I went to see a mindfulness and meditation trainer several months ago.  I consulted with her about the link between mindfulness and smell training, and I will discuss more about that in another post. She asked me this interesting question: what is the one thing that you think helped you the most in your smell training and recovery?

It was a good question with a lot of answers. I suppose I could say it was getting the habit that helped. Or setting myself challenges. Or perhaps finding a way that I could judge whether or not I was making progress (all of these things contributed).  But the real answer that underlies all these things is simple: thinking about smell.
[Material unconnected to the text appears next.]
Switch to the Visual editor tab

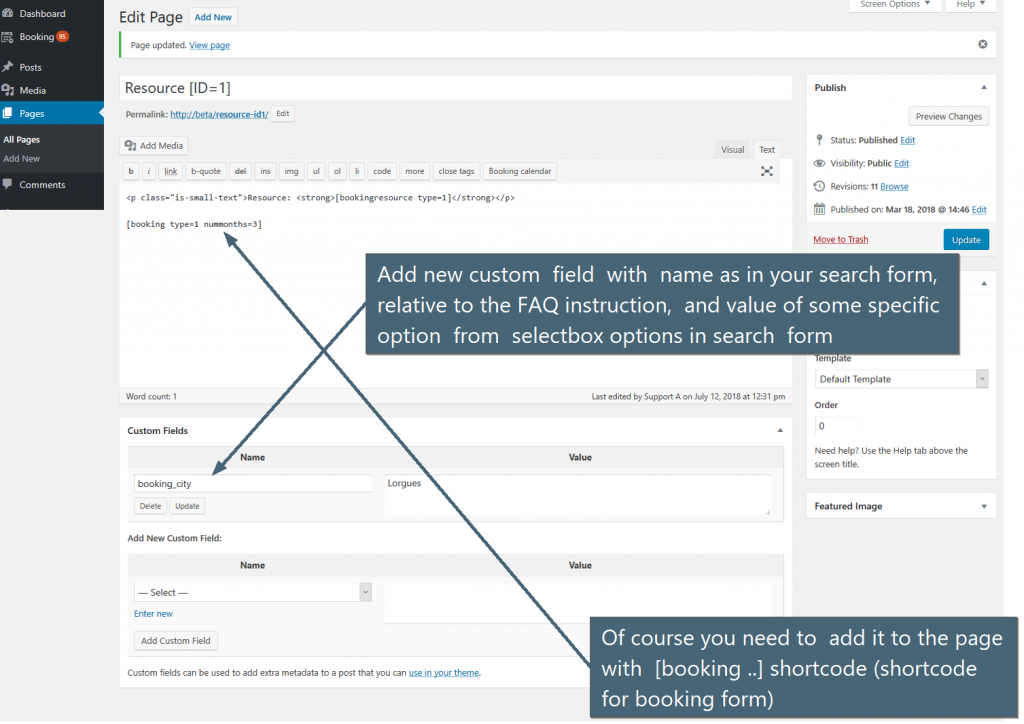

As I considered this, I realised that thinking about smell is something that happens on so many levels. There is scientific evidence to suggest that just *thinking* about lemons for instance fires the same parts of your brain as if you were *smelling or tasting* a lemon. That is a very powerful notion, because those with smell loss will have fewer signals going to the part of their brain that governs olfaction, and these will eventually become dormant through underuse. The thinking may therefore in itself be a therapy.

So thinking about smell is so important, both in a general sense and when you are training. Smell training needs to be done with your full attention, and when you smell something, you really need to “peer down into it”. I have had to start using this expression because I can’t think of a better way to put it. Smells you are training with need examining closely.  You need to linger there and wait for things to develop. If you take a whiff and don’t experience anything, linger longer. Go “looking” for that smell.
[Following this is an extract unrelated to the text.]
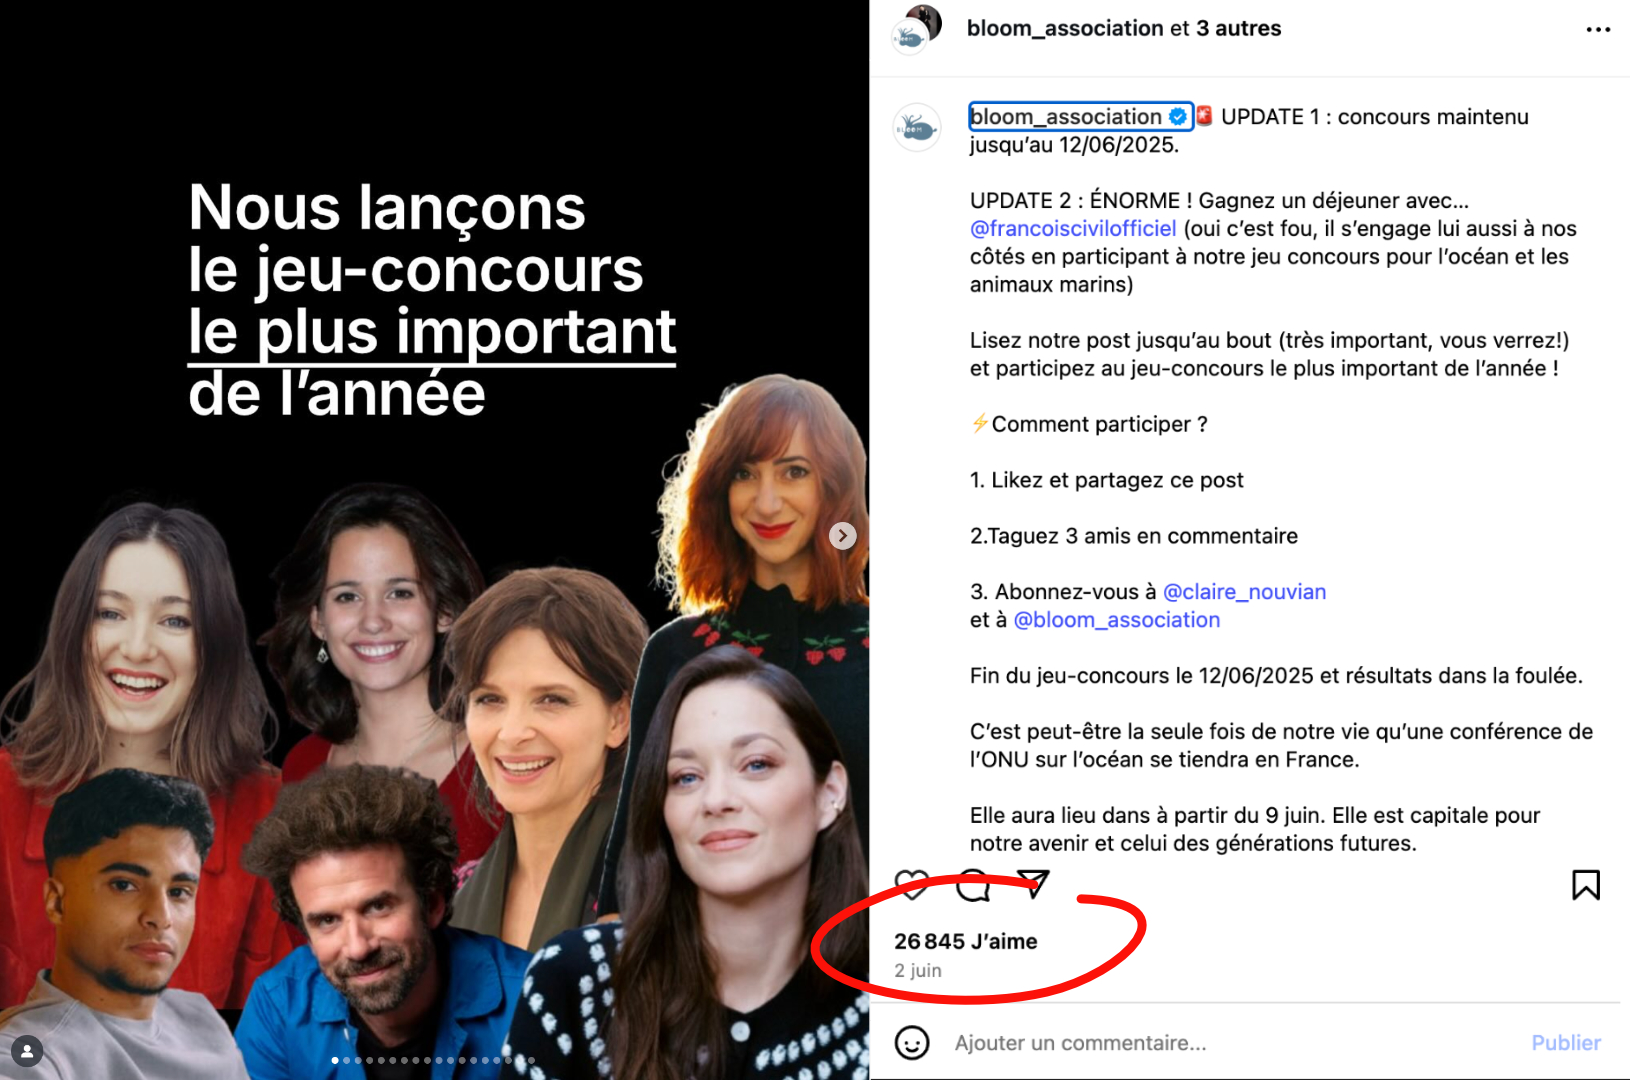Open the emoji picker smiley icon
This screenshot has width=1630, height=1080.
pos(912,1043)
A great way to focus on the character of something you are trying to understand smell-wise is to smell things in threes. I try to do this as often as I can. You’ve seen the photograph heading this blogpost, but I encourage you to try things in threes that interest you. Maybe you should be comparing different kinds of crisps. Or juices. Or different kinds of honey. Or nuts. Try each one and then switch back and forth--either smelling or tasting. Keep swapping around and look for the subtle differences between the two. Maybe there aren’t any for you. But even if you don’t immediately see the difference, you will have spent a few minutes looking, and that is the most important part of the exercise.